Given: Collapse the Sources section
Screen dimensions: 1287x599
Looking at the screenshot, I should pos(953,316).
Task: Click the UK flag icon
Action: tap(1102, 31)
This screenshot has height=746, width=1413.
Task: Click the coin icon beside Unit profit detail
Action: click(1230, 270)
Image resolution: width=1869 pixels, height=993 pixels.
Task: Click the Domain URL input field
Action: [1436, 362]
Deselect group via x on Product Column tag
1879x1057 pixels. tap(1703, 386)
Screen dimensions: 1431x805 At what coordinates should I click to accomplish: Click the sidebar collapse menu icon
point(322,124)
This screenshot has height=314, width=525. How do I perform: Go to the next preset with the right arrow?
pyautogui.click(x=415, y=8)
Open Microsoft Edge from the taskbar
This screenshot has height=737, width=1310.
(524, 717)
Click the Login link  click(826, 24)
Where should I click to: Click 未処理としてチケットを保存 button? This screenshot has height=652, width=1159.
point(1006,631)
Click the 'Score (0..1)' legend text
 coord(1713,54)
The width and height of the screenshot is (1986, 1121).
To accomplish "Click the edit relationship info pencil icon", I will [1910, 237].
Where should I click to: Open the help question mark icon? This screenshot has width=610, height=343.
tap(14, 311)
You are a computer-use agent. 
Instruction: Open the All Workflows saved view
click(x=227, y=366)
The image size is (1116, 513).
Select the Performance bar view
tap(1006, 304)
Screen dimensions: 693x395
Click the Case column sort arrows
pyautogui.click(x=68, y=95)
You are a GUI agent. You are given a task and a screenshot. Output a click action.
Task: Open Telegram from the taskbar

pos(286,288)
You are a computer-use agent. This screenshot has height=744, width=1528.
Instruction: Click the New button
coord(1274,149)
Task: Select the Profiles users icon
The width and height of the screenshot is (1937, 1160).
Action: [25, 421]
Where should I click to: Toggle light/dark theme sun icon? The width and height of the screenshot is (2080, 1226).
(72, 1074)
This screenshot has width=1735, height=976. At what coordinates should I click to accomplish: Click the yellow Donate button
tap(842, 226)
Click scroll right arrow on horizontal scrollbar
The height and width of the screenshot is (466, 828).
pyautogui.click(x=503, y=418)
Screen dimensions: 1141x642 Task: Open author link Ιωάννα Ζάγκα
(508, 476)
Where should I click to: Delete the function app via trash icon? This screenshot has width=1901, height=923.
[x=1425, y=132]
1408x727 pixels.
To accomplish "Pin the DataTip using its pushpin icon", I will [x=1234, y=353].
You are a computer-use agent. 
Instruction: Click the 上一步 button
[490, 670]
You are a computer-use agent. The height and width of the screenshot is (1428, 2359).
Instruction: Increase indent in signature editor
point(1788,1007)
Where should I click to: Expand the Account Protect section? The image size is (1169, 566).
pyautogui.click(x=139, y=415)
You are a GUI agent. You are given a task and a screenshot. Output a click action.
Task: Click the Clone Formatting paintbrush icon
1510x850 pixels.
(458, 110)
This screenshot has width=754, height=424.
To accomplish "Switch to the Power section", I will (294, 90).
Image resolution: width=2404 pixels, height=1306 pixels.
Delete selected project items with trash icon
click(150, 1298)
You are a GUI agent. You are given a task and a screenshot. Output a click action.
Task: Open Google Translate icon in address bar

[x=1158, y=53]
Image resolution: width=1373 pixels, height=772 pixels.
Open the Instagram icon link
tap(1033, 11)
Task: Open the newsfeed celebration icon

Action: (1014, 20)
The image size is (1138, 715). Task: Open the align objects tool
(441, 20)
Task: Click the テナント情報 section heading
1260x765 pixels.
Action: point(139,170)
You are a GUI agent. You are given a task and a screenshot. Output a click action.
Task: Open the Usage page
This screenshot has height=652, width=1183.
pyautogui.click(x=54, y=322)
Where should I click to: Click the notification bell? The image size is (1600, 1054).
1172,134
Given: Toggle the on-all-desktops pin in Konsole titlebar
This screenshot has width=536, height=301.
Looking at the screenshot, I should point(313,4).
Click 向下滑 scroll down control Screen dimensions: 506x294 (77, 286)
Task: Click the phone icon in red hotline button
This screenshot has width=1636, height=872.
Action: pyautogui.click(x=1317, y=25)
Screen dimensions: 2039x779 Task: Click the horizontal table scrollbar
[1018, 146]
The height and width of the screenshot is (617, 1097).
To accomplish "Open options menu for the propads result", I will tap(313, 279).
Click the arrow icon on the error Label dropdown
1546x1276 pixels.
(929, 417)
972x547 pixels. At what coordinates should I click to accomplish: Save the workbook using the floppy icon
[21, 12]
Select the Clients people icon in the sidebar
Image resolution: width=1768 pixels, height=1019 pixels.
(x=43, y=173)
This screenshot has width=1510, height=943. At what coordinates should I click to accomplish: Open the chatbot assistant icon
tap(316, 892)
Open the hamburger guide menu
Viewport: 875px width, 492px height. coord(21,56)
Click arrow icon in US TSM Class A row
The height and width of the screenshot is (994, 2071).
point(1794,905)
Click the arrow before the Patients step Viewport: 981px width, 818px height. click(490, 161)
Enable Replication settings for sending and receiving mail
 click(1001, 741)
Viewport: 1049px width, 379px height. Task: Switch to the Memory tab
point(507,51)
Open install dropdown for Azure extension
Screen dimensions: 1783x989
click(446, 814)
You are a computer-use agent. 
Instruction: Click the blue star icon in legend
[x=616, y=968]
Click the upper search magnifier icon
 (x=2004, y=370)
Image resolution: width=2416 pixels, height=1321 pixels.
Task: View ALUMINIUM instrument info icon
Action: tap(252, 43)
++++++++++++++++++++
[TO DO] Write out all the material exactly, keeping each word.

[ANSWER SPACE]
Given: Collapse the Sources section
Screen dimensions: 1287x599
Looking at the screenshot, I should pos(953,316).
Task: Click the UK flag icon
Action: tap(1102, 31)
This screenshot has height=746, width=1413.
Task: Click the coin icon beside Unit profit detail
Action: click(1230, 270)
Image resolution: width=1869 pixels, height=993 pixels.
Task: Click the Domain URL input field
Action: [1436, 362]
Deselect group via x on Product Column tag
1879x1057 pixels. tap(1703, 386)
Screen dimensions: 1431x805 At what coordinates should I click to accomplish: Click the sidebar collapse menu icon
point(322,124)
This screenshot has height=314, width=525. How do I perform: Go to the next preset with the right arrow?
pyautogui.click(x=415, y=8)
Open Microsoft Edge from the taskbar
This screenshot has height=737, width=1310.
(524, 717)
Click the Login link  click(826, 24)
Where should I click to: Click 未処理としてチケットを保存 button? This screenshot has height=652, width=1159.
point(1006,631)
Click the 'Score (0..1)' legend text
 coord(1713,54)
The width and height of the screenshot is (1986, 1121).
To accomplish "Click the edit relationship info pencil icon", I will [1910, 237].
Where should I click to: Open the help question mark icon? This screenshot has width=610, height=343.
tap(14, 311)
You are a computer-use agent. 
Instruction: Open the All Workflows saved view
click(x=227, y=366)
The image size is (1116, 513).
Select the Performance bar view
tap(1006, 304)
Screen dimensions: 693x395
Click the Case column sort arrows
pyautogui.click(x=68, y=95)
You are a GUI agent. You are given a task and a screenshot. Output a click action.
Task: Open Telegram from the taskbar

pos(286,288)
You are a computer-use agent. This screenshot has height=744, width=1528.
Instruction: Click the New button
coord(1274,149)
Task: Select the Profiles users icon
The width and height of the screenshot is (1937, 1160).
Action: [25, 421]
Where should I click to: Toggle light/dark theme sun icon? The width and height of the screenshot is (2080, 1226).
(72, 1074)
This screenshot has width=1735, height=976. At what coordinates should I click to accomplish: Click the yellow Donate button
tap(842, 226)
Click scroll right arrow on horizontal scrollbar
The height and width of the screenshot is (466, 828).
pyautogui.click(x=503, y=418)
Screen dimensions: 1141x642 Task: Open author link Ιωάννα Ζάγκα
(508, 476)
Where should I click to: Delete the function app via trash icon? This screenshot has width=1901, height=923.
[x=1425, y=132]
1408x727 pixels.
To accomplish "Pin the DataTip using its pushpin icon", I will [x=1234, y=353].
You are a computer-use agent. 
Instruction: Click the 上一步 button
[490, 670]
You are a computer-use agent. The height and width of the screenshot is (1428, 2359).
Instruction: Increase indent in signature editor
point(1788,1007)
Where should I click to: Expand the Account Protect section? The image size is (1169, 566).
pyautogui.click(x=139, y=415)
You are a GUI agent. You are given a task and a screenshot. Output a click action.
Task: Click the Clone Formatting paintbrush icon
1510x850 pixels.
(458, 110)
This screenshot has width=754, height=424.
To accomplish "Switch to the Power section", I will (294, 90).
Image resolution: width=2404 pixels, height=1306 pixels.
Delete selected project items with trash icon
click(150, 1298)
You are a GUI agent. You are given a task and a screenshot. Output a click action.
Task: Open Google Translate icon in address bar

[x=1158, y=53]
Image resolution: width=1373 pixels, height=772 pixels.
Open the Instagram icon link
tap(1033, 11)
Task: Open the newsfeed celebration icon

Action: (1014, 20)
The image size is (1138, 715). Task: Open the align objects tool
(441, 20)
Task: Click the テナント情報 section heading
1260x765 pixels.
Action: point(139,170)
You are a GUI agent. You are given a task and a screenshot. Output a click action.
Task: Open the Usage page
This screenshot has height=652, width=1183.
pyautogui.click(x=54, y=322)
Where should I click to: Click the notification bell? The image size is (1600, 1054).
1172,134
Given: Toggle the on-all-desktops pin in Konsole titlebar
This screenshot has width=536, height=301.
Looking at the screenshot, I should point(313,4).
Click 向下滑 scroll down control Screen dimensions: 506x294 (77, 286)
Task: Click the phone icon in red hotline button
This screenshot has width=1636, height=872.
Action: pyautogui.click(x=1317, y=25)
Screen dimensions: 2039x779 Task: Click the horizontal table scrollbar
[1018, 146]
The height and width of the screenshot is (617, 1097).
To accomplish "Open options menu for the propads result", I will tap(313, 279).
Click the arrow icon on the error Label dropdown
1546x1276 pixels.
(929, 417)
972x547 pixels. At what coordinates should I click to accomplish: Save the workbook using the floppy icon
[21, 12]
Select the Clients people icon in the sidebar
Image resolution: width=1768 pixels, height=1019 pixels.
(x=43, y=173)
This screenshot has width=1510, height=943. At what coordinates should I click to accomplish: Open the chatbot assistant icon
tap(316, 892)
Open the hamburger guide menu
Viewport: 875px width, 492px height. coord(21,56)
Click arrow icon in US TSM Class A row
The height and width of the screenshot is (994, 2071).
point(1794,905)
Click the arrow before the Patients step Viewport: 981px width, 818px height. click(490, 161)
Enable Replication settings for sending and receiving mail
 click(1001, 741)
Viewport: 1049px width, 379px height. Task: Switch to the Memory tab
point(507,51)
Open install dropdown for Azure extension
Screen dimensions: 1783x989
click(446, 814)
You are a computer-use agent. 
Instruction: Click the blue star icon in legend
[x=616, y=968]
Click the upper search magnifier icon
 (x=2004, y=370)
Image resolution: width=2416 pixels, height=1321 pixels.
Task: View ALUMINIUM instrument info icon
Action: tap(252, 43)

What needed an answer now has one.